(Task prompt) Please print the records below exactly as they are.

(Recorded data)
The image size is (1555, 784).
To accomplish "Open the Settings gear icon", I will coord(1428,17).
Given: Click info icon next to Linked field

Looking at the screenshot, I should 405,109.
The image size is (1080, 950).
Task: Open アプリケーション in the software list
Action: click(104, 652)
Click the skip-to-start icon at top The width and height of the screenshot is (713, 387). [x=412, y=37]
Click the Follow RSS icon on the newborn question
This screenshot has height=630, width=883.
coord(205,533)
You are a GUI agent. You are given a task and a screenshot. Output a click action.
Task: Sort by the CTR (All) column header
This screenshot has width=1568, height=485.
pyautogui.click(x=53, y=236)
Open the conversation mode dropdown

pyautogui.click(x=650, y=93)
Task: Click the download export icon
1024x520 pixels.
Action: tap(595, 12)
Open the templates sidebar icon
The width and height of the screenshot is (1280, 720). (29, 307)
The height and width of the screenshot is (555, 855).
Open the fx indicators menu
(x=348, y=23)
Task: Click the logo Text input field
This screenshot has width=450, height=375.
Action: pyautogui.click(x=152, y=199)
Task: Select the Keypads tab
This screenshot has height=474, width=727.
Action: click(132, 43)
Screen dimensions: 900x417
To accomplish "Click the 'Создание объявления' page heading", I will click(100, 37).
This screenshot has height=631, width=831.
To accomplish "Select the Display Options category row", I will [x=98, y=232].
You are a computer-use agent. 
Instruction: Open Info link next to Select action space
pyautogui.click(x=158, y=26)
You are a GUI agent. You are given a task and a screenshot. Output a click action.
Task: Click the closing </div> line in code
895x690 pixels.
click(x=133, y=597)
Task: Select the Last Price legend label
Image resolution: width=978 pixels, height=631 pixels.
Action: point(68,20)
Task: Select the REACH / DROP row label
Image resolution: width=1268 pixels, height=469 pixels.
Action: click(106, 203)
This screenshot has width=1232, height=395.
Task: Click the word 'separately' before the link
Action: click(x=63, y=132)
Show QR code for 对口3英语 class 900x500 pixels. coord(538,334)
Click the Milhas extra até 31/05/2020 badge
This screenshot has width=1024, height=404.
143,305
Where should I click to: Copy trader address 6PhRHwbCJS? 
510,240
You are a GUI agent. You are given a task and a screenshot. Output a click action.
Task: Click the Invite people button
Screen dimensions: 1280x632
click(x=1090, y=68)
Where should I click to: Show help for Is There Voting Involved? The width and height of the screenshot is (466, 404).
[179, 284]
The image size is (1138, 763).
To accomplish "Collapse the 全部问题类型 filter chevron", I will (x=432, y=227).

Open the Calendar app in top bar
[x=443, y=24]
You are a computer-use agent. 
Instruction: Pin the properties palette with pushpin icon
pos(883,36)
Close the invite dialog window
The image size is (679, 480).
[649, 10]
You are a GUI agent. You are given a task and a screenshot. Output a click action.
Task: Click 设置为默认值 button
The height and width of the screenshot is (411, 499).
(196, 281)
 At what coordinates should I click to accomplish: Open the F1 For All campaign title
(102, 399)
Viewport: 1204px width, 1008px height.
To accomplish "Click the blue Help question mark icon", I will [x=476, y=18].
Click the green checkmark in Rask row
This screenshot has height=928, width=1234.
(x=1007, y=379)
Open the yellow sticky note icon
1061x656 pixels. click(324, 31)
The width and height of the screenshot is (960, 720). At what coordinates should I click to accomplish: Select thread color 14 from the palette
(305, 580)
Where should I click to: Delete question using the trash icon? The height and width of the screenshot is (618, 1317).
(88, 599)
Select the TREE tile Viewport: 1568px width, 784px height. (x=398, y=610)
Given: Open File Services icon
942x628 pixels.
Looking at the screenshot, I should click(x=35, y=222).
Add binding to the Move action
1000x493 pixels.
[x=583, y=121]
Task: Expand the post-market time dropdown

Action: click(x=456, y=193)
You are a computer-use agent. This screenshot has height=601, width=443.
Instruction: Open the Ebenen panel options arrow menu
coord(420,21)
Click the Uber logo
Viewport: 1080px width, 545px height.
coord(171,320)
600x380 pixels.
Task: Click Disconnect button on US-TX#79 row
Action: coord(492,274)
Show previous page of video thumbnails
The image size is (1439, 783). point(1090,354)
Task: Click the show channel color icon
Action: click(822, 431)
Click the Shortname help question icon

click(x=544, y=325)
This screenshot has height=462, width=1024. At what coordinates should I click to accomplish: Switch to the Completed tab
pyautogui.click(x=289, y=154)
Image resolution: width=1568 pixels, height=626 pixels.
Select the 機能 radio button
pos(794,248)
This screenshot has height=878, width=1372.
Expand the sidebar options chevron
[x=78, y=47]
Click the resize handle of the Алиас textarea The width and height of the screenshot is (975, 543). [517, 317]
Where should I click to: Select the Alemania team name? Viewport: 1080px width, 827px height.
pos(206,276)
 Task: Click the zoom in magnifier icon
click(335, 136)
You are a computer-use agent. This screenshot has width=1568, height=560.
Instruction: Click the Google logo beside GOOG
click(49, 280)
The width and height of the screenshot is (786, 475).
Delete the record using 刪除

(Response for this exercise)
The image size is (1555, 784).
To accomplish "Open the Settings gear icon", I will coord(1428,17).
Given: Click info icon next to Linked field

Looking at the screenshot, I should 405,109.
The image size is (1080, 950).
Task: Open アプリケーション in the software list
Action: click(104, 652)
Click the skip-to-start icon at top The width and height of the screenshot is (713, 387). [x=412, y=37]
Click the Follow RSS icon on the newborn question
This screenshot has height=630, width=883.
coord(205,533)
You are a GUI agent. You are given a task and a screenshot. Output a click action.
Task: Sort by the CTR (All) column header
This screenshot has width=1568, height=485.
pyautogui.click(x=53, y=236)
Open the conversation mode dropdown

pyautogui.click(x=650, y=93)
Task: Click the download export icon
1024x520 pixels.
Action: tap(595, 12)
Open the templates sidebar icon
The width and height of the screenshot is (1280, 720). (29, 307)
The height and width of the screenshot is (555, 855).
Open the fx indicators menu
(x=348, y=23)
Task: Click the logo Text input field
This screenshot has width=450, height=375.
Action: pyautogui.click(x=152, y=199)
Task: Select the Keypads tab
This screenshot has height=474, width=727.
Action: click(132, 43)
Screen dimensions: 900x417
To accomplish "Click the 'Создание объявления' page heading", I will click(100, 37).
This screenshot has height=631, width=831.
To accomplish "Select the Display Options category row", I will [x=98, y=232].
You are a computer-use agent. 
Instruction: Open Info link next to Select action space
pyautogui.click(x=158, y=26)
You are a GUI agent. You are given a task and a screenshot. Output a click action.
Task: Click the closing </div> line in code
895x690 pixels.
click(x=133, y=597)
Task: Select the Last Price legend label
Image resolution: width=978 pixels, height=631 pixels.
Action: point(68,20)
Task: Select the REACH / DROP row label
Image resolution: width=1268 pixels, height=469 pixels.
Action: click(106, 203)
This screenshot has width=1232, height=395.
Task: Click the word 'separately' before the link
Action: click(x=63, y=132)
Show QR code for 对口3英语 class 900x500 pixels. coord(538,334)
Click the Milhas extra até 31/05/2020 badge
This screenshot has width=1024, height=404.
143,305
Where should I click to: Copy trader address 6PhRHwbCJS? 
510,240
You are a GUI agent. You are given a task and a screenshot. Output a click action.
Task: Click the Invite people button
Screen dimensions: 1280x632
click(x=1090, y=68)
Where should I click to: Show help for Is There Voting Involved? The width and height of the screenshot is (466, 404).
[179, 284]
The image size is (1138, 763).
To accomplish "Collapse the 全部问题类型 filter chevron", I will (x=432, y=227).

Open the Calendar app in top bar
[x=443, y=24]
You are a computer-use agent. 
Instruction: Pin the properties palette with pushpin icon
pos(883,36)
Close the invite dialog window
The image size is (679, 480).
[649, 10]
You are a GUI agent. You are given a task and a screenshot. Output a click action.
Task: Click 设置为默认值 button
The height and width of the screenshot is (411, 499).
(196, 281)
 At what coordinates should I click to accomplish: Open the F1 For All campaign title
(102, 399)
Viewport: 1204px width, 1008px height.
To accomplish "Click the blue Help question mark icon", I will [x=476, y=18].
Click the green checkmark in Rask row
This screenshot has height=928, width=1234.
(x=1007, y=379)
Open the yellow sticky note icon
1061x656 pixels. click(324, 31)
The width and height of the screenshot is (960, 720). At what coordinates should I click to accomplish: Select thread color 14 from the palette
(305, 580)
Where should I click to: Delete question using the trash icon? The height and width of the screenshot is (618, 1317).
(88, 599)
Select the TREE tile Viewport: 1568px width, 784px height. (x=398, y=610)
Given: Open File Services icon
942x628 pixels.
Looking at the screenshot, I should click(x=35, y=222).
Add binding to the Move action
1000x493 pixels.
[x=583, y=121]
Task: Expand the post-market time dropdown

Action: click(x=456, y=193)
You are a computer-use agent. This screenshot has height=601, width=443.
Instruction: Open the Ebenen panel options arrow menu
coord(420,21)
Click the Uber logo
Viewport: 1080px width, 545px height.
coord(171,320)
600x380 pixels.
Task: Click Disconnect button on US-TX#79 row
Action: coord(492,274)
Show previous page of video thumbnails
The image size is (1439, 783). point(1090,354)
Task: Click the show channel color icon
Action: click(822, 431)
Click the Shortname help question icon

click(x=544, y=325)
This screenshot has height=462, width=1024. At what coordinates should I click to accomplish: Switch to the Completed tab
pyautogui.click(x=289, y=154)
Image resolution: width=1568 pixels, height=626 pixels.
Select the 機能 radio button
pos(794,248)
This screenshot has height=878, width=1372.
Expand the sidebar options chevron
[x=78, y=47]
Click the resize handle of the Алиас textarea The width and height of the screenshot is (975, 543). [517, 317]
Where should I click to: Select the Alemania team name? Viewport: 1080px width, 827px height.
pos(206,276)
 Task: Click the zoom in magnifier icon
click(335, 136)
You are a computer-use agent. This screenshot has width=1568, height=560.
Instruction: Click the Google logo beside GOOG
click(49, 280)
The width and height of the screenshot is (786, 475).
Delete the record using 刪除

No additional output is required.